[Stored items]

☆ ☆ ☆ ☆

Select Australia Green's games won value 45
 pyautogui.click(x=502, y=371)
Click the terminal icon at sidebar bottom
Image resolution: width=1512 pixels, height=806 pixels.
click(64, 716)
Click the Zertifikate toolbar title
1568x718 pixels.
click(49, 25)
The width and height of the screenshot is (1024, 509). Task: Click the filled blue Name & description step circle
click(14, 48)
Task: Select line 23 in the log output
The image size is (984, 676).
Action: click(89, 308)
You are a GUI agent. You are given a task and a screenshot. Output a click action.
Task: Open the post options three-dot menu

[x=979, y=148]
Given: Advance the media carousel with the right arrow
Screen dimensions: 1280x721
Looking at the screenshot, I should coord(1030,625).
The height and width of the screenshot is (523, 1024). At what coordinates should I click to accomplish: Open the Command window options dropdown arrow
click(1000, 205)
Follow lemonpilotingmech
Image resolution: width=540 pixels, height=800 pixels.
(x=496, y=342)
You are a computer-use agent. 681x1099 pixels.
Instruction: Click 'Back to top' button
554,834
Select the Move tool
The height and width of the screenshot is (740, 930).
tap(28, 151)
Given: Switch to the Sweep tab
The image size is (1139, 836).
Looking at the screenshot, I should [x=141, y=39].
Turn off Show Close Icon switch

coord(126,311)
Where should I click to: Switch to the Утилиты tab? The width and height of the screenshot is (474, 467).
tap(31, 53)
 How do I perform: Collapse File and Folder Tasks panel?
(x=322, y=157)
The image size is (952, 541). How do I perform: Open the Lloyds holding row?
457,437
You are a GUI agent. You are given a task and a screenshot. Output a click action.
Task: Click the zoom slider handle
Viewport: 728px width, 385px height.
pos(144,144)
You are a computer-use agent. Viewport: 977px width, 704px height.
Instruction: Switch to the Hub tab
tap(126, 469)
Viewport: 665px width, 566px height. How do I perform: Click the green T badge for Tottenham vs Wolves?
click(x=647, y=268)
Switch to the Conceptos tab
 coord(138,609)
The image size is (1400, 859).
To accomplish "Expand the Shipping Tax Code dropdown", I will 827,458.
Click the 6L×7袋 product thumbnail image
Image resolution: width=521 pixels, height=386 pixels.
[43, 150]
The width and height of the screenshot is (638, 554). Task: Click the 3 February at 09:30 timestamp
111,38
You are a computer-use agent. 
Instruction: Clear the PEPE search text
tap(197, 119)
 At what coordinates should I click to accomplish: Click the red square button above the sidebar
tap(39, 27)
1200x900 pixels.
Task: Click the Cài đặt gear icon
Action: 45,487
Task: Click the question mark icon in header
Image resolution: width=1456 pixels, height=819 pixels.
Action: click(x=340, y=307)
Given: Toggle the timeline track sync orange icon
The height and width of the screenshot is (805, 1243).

☆ ☆ ☆ ☆

Problem to work on
Repeat the entries exactly, leaving nothing out.

Answer space
Select Australia Green's games won value 45
 pyautogui.click(x=502, y=371)
Click the terminal icon at sidebar bottom
Image resolution: width=1512 pixels, height=806 pixels.
click(64, 716)
Click the Zertifikate toolbar title
1568x718 pixels.
click(49, 25)
The width and height of the screenshot is (1024, 509). Task: Click the filled blue Name & description step circle
click(14, 48)
Task: Select line 23 in the log output
The image size is (984, 676).
Action: click(89, 308)
You are a GUI agent. You are given a task and a screenshot. Output a click action.
Task: Open the post options three-dot menu

[x=979, y=148]
Given: Advance the media carousel with the right arrow
Screen dimensions: 1280x721
Looking at the screenshot, I should coord(1030,625).
The height and width of the screenshot is (523, 1024). At what coordinates should I click to accomplish: Open the Command window options dropdown arrow
click(1000, 205)
Follow lemonpilotingmech
Image resolution: width=540 pixels, height=800 pixels.
(x=496, y=342)
You are a computer-use agent. 681x1099 pixels.
Instruction: Click 'Back to top' button
554,834
Select the Move tool
The height and width of the screenshot is (740, 930).
tap(28, 151)
Given: Switch to the Sweep tab
The image size is (1139, 836).
Looking at the screenshot, I should [x=141, y=39].
Turn off Show Close Icon switch

coord(126,311)
Where should I click to: Switch to the Утилиты tab? The width and height of the screenshot is (474, 467).
tap(31, 53)
 How do I perform: Collapse File and Folder Tasks panel?
(x=322, y=157)
The image size is (952, 541). How do I perform: Open the Lloyds holding row?
457,437
You are a GUI agent. You are given a task and a screenshot. Output a click action.
Task: Click the zoom slider handle
Viewport: 728px width, 385px height.
pos(144,144)
You are a computer-use agent. Viewport: 977px width, 704px height.
Instruction: Switch to the Hub tab
tap(126, 469)
Viewport: 665px width, 566px height. How do I perform: Click the green T badge for Tottenham vs Wolves?
click(x=647, y=268)
Switch to the Conceptos tab
 coord(138,609)
The image size is (1400, 859).
To accomplish "Expand the Shipping Tax Code dropdown", I will 827,458.
Click the 6L×7袋 product thumbnail image
Image resolution: width=521 pixels, height=386 pixels.
[43, 150]
The width and height of the screenshot is (638, 554). Task: Click the 3 February at 09:30 timestamp
111,38
You are a computer-use agent. 
Instruction: Clear the PEPE search text
tap(197, 119)
 At what coordinates should I click to accomplish: Click the red square button above the sidebar
tap(39, 27)
1200x900 pixels.
Task: Click the Cài đặt gear icon
Action: 45,487
Task: Click the question mark icon in header
Image resolution: width=1456 pixels, height=819 pixels.
Action: click(x=340, y=307)
Given: Toggle the timeline track sync orange icon
The height and width of the screenshot is (805, 1243).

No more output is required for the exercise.